## Dataset entries
:::

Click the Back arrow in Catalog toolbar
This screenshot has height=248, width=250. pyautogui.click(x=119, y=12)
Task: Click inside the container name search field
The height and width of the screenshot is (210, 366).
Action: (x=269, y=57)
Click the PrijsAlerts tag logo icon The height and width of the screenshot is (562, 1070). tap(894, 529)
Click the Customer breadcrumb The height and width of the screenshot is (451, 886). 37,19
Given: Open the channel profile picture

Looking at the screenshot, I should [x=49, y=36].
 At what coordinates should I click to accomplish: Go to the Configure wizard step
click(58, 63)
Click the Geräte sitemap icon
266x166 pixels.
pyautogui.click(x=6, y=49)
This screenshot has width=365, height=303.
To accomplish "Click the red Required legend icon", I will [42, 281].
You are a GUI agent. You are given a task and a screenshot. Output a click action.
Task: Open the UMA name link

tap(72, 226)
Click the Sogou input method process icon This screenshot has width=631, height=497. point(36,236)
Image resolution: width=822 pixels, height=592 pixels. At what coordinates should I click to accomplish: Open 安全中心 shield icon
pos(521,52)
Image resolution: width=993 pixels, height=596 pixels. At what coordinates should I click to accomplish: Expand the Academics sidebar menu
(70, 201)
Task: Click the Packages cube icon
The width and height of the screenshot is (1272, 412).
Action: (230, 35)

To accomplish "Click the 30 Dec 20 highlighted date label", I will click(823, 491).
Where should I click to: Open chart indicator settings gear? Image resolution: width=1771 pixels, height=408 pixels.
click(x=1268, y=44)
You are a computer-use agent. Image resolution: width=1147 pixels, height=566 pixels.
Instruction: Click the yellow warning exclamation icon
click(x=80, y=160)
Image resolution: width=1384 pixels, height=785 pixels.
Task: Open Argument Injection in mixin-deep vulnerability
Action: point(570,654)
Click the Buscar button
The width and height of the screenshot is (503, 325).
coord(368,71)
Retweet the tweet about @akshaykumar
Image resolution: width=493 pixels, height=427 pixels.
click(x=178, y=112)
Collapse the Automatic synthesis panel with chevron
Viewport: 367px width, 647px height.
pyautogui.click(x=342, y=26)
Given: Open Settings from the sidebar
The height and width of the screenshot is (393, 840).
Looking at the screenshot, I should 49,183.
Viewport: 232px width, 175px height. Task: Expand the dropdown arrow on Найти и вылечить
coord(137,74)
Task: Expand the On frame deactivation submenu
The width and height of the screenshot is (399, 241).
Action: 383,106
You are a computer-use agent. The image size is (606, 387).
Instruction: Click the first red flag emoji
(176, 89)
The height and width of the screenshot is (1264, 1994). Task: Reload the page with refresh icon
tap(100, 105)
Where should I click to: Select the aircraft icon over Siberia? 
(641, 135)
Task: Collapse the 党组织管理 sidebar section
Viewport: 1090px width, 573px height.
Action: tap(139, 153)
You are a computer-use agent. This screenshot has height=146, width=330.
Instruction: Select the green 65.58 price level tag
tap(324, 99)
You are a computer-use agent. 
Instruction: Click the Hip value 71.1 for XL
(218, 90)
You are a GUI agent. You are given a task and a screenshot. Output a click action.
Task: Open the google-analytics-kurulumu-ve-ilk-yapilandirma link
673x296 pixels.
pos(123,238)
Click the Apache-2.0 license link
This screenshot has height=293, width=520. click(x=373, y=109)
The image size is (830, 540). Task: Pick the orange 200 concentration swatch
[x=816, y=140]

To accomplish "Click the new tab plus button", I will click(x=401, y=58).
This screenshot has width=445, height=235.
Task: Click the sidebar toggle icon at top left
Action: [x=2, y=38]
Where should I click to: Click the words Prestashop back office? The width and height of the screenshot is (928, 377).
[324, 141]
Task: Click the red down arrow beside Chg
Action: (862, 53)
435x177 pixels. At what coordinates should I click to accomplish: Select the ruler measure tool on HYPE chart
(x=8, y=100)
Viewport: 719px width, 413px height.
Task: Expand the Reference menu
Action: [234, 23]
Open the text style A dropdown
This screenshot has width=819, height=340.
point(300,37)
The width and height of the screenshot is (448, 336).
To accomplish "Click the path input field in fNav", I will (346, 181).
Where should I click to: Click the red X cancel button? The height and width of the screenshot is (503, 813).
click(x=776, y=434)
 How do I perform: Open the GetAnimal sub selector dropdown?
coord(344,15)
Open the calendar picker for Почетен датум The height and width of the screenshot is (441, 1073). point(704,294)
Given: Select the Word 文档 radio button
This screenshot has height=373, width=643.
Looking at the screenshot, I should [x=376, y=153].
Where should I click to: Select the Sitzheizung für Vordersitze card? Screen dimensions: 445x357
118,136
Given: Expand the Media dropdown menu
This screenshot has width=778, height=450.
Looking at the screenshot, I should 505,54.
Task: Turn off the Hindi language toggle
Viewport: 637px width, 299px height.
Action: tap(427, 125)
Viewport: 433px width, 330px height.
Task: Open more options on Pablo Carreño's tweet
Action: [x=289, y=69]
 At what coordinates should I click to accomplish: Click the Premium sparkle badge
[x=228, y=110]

:::

## Task item
A complete answer gives every line of the records holding "computer".

## Task solution
You are a computer-use agent. Image resolution: width=1147 pixels, height=566 pixels.
You are a computer-use agent. The image size is (606, 387).
You are a computer-use agent. This screenshot has height=146, width=330.
You are a computer-use agent. 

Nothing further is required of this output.